• Problem description: Look through the data below. Show each line where the string "will" occurs.

• Stored data:
==============================

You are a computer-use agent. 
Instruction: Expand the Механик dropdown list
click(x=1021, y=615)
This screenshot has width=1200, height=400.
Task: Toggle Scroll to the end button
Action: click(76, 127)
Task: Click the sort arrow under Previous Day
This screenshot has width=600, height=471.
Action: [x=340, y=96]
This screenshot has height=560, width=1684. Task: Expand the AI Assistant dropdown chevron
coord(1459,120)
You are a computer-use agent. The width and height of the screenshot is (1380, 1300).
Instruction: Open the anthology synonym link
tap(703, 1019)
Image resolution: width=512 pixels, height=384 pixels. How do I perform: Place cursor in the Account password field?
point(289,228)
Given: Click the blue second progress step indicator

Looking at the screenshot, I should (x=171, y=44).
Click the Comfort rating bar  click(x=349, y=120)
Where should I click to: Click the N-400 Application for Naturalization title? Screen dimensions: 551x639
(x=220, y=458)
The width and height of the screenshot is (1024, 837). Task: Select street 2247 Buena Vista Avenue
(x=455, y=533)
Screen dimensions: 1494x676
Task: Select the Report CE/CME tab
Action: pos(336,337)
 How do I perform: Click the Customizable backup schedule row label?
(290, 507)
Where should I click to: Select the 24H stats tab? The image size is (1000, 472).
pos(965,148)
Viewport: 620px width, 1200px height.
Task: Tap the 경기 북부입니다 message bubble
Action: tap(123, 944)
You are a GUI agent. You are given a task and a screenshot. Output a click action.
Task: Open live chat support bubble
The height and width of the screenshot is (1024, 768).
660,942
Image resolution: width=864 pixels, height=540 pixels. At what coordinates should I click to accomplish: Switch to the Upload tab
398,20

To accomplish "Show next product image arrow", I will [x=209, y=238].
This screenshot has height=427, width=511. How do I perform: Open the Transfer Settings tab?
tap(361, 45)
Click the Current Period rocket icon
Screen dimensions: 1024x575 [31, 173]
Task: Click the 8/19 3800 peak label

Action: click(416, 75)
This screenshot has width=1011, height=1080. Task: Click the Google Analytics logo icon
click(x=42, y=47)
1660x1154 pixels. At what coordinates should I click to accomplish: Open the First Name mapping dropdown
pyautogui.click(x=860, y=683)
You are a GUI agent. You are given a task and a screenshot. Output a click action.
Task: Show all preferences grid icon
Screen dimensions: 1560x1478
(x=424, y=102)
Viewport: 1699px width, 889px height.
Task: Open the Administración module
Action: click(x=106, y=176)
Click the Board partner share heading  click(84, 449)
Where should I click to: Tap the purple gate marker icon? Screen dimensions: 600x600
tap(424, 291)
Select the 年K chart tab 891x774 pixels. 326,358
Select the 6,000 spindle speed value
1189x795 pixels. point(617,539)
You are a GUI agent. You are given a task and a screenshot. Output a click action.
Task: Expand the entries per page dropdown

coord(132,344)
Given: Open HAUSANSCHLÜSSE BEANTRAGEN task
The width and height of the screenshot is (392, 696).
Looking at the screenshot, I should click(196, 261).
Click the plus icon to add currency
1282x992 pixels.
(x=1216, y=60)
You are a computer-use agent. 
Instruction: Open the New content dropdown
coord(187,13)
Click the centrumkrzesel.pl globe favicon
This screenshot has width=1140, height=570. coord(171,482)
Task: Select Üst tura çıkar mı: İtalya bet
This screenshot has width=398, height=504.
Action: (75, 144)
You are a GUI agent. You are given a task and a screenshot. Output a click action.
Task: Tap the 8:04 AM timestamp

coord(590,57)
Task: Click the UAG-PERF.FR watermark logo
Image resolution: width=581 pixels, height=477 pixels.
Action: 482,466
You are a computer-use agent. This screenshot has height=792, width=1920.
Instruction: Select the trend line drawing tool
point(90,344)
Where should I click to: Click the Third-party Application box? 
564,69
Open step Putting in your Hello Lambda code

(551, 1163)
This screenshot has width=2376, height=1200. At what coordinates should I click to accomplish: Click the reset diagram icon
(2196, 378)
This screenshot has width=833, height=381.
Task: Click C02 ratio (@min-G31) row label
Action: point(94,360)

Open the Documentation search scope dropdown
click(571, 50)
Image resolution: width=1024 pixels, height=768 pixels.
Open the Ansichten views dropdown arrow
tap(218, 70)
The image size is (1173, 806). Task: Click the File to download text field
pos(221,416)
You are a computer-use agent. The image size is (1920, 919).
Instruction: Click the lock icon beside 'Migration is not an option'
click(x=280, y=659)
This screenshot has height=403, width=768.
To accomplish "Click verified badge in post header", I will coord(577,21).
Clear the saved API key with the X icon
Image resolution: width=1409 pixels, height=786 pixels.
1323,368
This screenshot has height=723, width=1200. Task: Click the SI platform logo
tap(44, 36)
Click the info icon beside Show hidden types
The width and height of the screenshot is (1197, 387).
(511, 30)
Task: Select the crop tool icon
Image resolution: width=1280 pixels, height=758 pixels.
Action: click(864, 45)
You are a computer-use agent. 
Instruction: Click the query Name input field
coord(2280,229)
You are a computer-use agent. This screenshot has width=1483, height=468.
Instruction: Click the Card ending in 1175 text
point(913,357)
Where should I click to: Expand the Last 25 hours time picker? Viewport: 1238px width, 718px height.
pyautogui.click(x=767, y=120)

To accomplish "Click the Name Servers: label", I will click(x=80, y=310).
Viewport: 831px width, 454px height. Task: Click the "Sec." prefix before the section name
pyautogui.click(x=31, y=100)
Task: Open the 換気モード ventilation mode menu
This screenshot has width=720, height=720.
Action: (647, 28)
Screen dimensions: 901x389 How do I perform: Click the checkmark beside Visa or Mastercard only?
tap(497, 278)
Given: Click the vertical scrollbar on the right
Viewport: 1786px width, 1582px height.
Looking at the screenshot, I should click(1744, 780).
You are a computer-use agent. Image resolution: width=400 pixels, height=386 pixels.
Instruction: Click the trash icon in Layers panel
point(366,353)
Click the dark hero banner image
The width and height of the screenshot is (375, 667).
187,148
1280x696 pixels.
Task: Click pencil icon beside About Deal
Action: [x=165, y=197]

==============================

• Final answer:
To accomplish "Show next product image arrow", I will [x=209, y=238].
To accomplish "Click verified badge in post header", I will coord(577,21).
To accomplish "Click the Name Servers: label", I will click(x=80, y=310).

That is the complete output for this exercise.